[Record list]:
=-=-=

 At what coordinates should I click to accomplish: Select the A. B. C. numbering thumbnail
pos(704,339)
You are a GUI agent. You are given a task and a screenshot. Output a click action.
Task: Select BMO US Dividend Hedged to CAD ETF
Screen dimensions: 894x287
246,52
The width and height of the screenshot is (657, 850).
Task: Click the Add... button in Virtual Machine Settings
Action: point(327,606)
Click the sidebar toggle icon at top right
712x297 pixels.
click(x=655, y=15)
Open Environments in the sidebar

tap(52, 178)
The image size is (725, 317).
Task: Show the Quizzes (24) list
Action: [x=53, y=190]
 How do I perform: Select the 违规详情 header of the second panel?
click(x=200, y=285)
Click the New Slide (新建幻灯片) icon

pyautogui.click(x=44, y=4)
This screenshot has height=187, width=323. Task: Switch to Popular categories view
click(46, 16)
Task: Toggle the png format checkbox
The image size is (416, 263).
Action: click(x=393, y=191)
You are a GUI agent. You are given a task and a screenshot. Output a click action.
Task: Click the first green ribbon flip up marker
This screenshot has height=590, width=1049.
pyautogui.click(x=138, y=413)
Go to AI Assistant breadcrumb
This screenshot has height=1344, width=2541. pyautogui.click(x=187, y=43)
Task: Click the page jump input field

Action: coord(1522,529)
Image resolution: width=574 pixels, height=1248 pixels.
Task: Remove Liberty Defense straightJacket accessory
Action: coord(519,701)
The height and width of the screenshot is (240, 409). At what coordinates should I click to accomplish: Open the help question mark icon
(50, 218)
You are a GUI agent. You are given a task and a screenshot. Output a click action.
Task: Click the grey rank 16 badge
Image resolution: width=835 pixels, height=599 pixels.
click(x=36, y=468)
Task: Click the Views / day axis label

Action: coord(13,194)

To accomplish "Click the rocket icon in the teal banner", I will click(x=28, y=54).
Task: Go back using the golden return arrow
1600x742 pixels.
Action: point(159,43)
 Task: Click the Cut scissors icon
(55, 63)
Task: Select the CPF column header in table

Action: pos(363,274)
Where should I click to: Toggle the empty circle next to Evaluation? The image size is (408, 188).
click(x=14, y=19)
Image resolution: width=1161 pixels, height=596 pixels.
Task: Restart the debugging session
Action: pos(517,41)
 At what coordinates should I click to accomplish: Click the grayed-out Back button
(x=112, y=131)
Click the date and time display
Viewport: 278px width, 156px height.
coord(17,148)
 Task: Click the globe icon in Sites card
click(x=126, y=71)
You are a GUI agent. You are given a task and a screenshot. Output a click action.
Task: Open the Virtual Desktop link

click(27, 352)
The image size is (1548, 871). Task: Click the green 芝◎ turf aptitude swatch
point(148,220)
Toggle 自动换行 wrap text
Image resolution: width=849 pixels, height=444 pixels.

=-=-=

[Problem to solve]: Reproduce every line of the records above verbatim, from the first to the last.

[Complete output]:
 At what coordinates should I click to accomplish: Select the A. B. C. numbering thumbnail
pos(704,339)
You are a GUI agent. You are given a task and a screenshot. Output a click action.
Task: Select BMO US Dividend Hedged to CAD ETF
Screen dimensions: 894x287
246,52
The width and height of the screenshot is (657, 850).
Task: Click the Add... button in Virtual Machine Settings
Action: point(327,606)
Click the sidebar toggle icon at top right
712x297 pixels.
click(x=655, y=15)
Open Environments in the sidebar

tap(52, 178)
The image size is (725, 317).
Task: Show the Quizzes (24) list
Action: [x=53, y=190]
 How do I perform: Select the 违规详情 header of the second panel?
click(x=200, y=285)
Click the New Slide (新建幻灯片) icon

pyautogui.click(x=44, y=4)
This screenshot has height=187, width=323. Task: Switch to Popular categories view
click(46, 16)
Task: Toggle the png format checkbox
The image size is (416, 263).
Action: click(x=393, y=191)
You are a GUI agent. You are given a task and a screenshot. Output a click action.
Task: Click the first green ribbon flip up marker
This screenshot has height=590, width=1049.
pyautogui.click(x=138, y=413)
Go to AI Assistant breadcrumb
This screenshot has height=1344, width=2541. pyautogui.click(x=187, y=43)
Task: Click the page jump input field

Action: coord(1522,529)
Image resolution: width=574 pixels, height=1248 pixels.
Task: Remove Liberty Defense straightJacket accessory
Action: coord(519,701)
The height and width of the screenshot is (240, 409). At what coordinates should I click to accomplish: Open the help question mark icon
(50, 218)
You are a GUI agent. You are given a task and a screenshot. Output a click action.
Task: Click the grey rank 16 badge
Image resolution: width=835 pixels, height=599 pixels.
click(x=36, y=468)
Task: Click the Views / day axis label

Action: coord(13,194)

To accomplish "Click the rocket icon in the teal banner", I will click(x=28, y=54).
Task: Go back using the golden return arrow
1600x742 pixels.
Action: point(159,43)
 Task: Click the Cut scissors icon
(55, 63)
Task: Select the CPF column header in table

Action: pos(363,274)
Where should I click to: Toggle the empty circle next to Evaluation? The image size is (408, 188).
click(x=14, y=19)
Image resolution: width=1161 pixels, height=596 pixels.
Task: Restart the debugging session
Action: pos(517,41)
 At what coordinates should I click to accomplish: Click the grayed-out Back button
(x=112, y=131)
Click the date and time display
Viewport: 278px width, 156px height.
coord(17,148)
 Task: Click the globe icon in Sites card
click(x=126, y=71)
You are a GUI agent. You are given a task and a screenshot. Output a click action.
Task: Open the Virtual Desktop link

click(27, 352)
The image size is (1548, 871). Task: Click the green 芝◎ turf aptitude swatch
point(148,220)
Toggle 自动换行 wrap text
Image resolution: width=849 pixels, height=444 pixels.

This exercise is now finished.